12. Model Repository
A model repository provides centralized storage, versioning, and distribution for AI models across cluster nodes, eliminating redundant downloads and enabling rapid inference deployment.
Architecture: Storing on a Filesystem vs Object Storage
Small clusters often use shared filesystem storage (NFS, CephFS) for simplicity. Object storage (MinIO, S3) scales better for large model archives and provides built-in versioning:
# Deploy MinIO for S3-compatible object storage
helm install minio minio/minio \
--namespace model-storage \
--create-namespace \
--set mode=standalone \
--set resources.requests.memory=4Gi \
--set persistence.size=500Gi
Access MinIO via the service endpoint for the cluster:
# Retrieve MinIO credentials
kubectl get secret minio -n model-storage -o jsonpath='{.data}' | base64 -d
# Configure mc client
kubectl run mc-client --rm -it --image=minio/mc --restart=Never -- \
mc alias set localai http://minio.model-storage:9000 \
"$(kubectl get secret minio -n model-storage -o jsonpath='{.data.accesskey}' | base64 -d)" \
"$(kubectl get secret minio -n model-storage -o jsonpath='{.data.secretkey}' | base64 -d)"
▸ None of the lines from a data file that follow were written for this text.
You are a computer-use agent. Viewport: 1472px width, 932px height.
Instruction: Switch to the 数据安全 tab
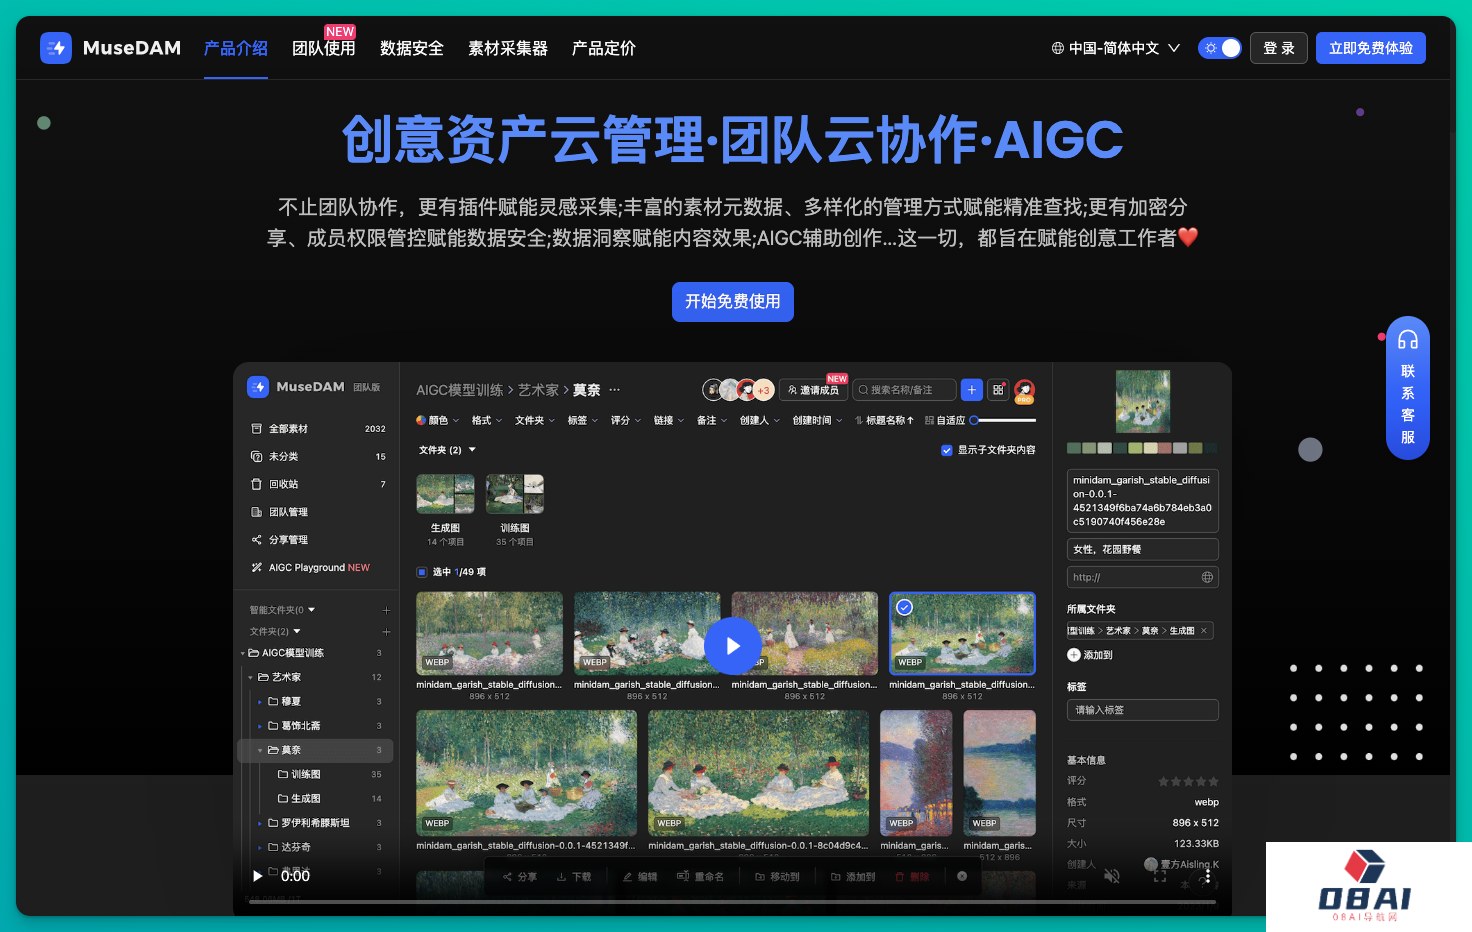click(x=411, y=48)
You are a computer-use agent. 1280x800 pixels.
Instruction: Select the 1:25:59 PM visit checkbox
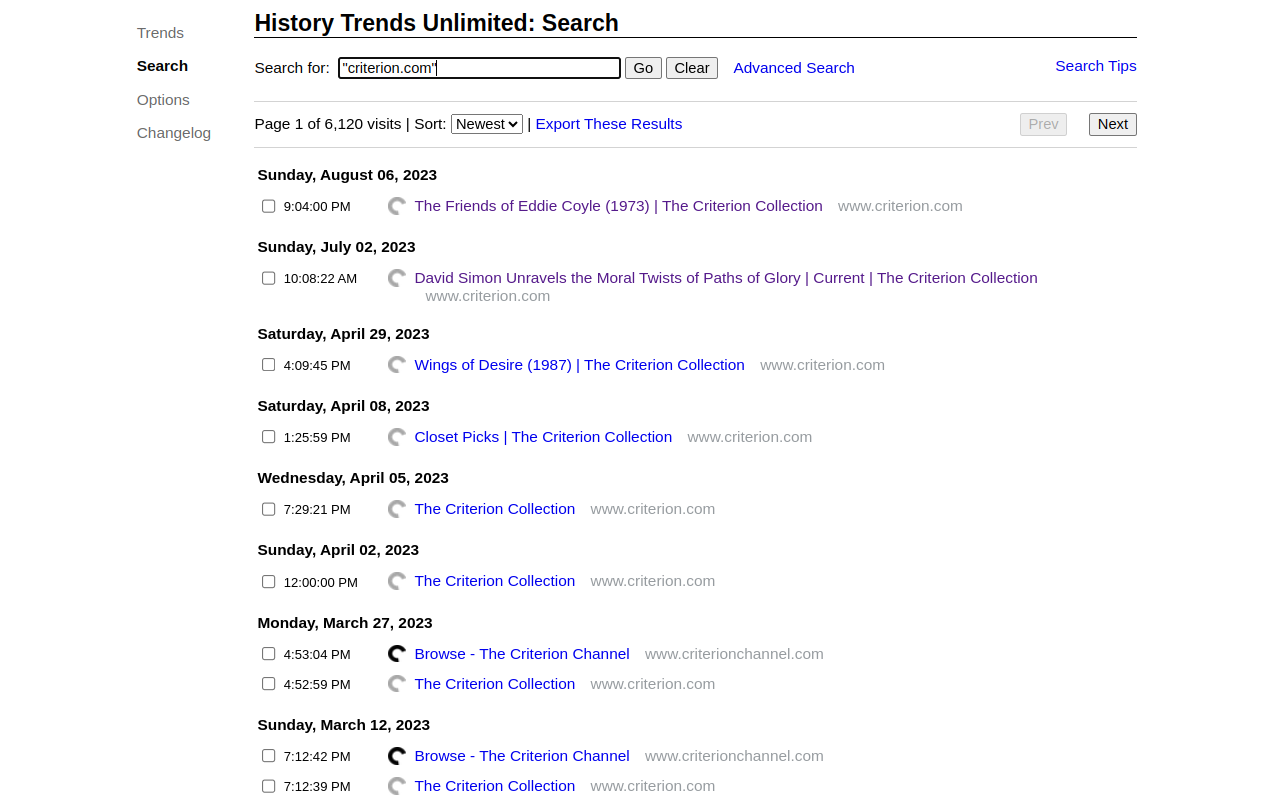[268, 437]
Storing and Retrieving Models
Store models using the S3 protocol with the model registry tool of choice:
# Download a GGUF model and upload to MinIO
curl -L -o /tmp/llama-3-8b.Q4_K_M.gguf \
"https://huggingface.co/NousResearch/Meta-Llama-3-8B-GGUF/resolve/main/llama-3-8b.Q4_K_M.gguf"
mc client run mc alias set localai http://minio.model-storage:9000 minioadmin minioadmin
mc client run mc cp /tmp/llama-3-8b.Q4_K_M.gguf localai/models/
Inference servers then pull models directly from the object store, avoiding per-node downloads.
Model Registry with HuggingFace Hub Integration
For teams using HuggingFace models, the HuggingFace Hub provides natural integration:
# Set HF token as Kubernetes secret
kubectl create secret generic hf-credentials \
--from-literal=HF_TOKEN=$(cat ~/.cache/huggingface/token)
# Use in inference deployment
apiVersion: v1
kind: Pod
metadata:
name: inference-hf
spec:
containers:
- name: inference
image: ghcr.io/gventroul팅enAI/llama.cpp:latest
env:
- name: HF_TOKEN
valueFrom:
secretKeyRef:
name: hf-credentials
key: HF_TOKEN
- name: MODEL_ID
value: "meta-llama/Meta-Llama-3-8B"
This pattern centralizes authentication and enables model access auditing.
Version Conventions
Coordinate model versions with semantic tagging or date-based versioning:
models/
llama-3-8b/
tags/
latest -> v2
v1 -> 2024-01-15/llama-3-8b.Q4_K_M.gguf
v2 -> 2024-03-20/llama-3-8b.Q5_K_M.gguf
2024-01-15/llama-3-8b.Q4_K_M.gguf
2024-03-20/llama-3-8b.Q5_K_M.gguf
Inference configs specify the tagged path, enabling A/B testing and gradual rollouts.
Deploy MinIO, upload a small model artifact (even a text file serves), configure a Kubernetes pod to read from MinIO using a Secret for credentials, and verify the mount reaches the model data.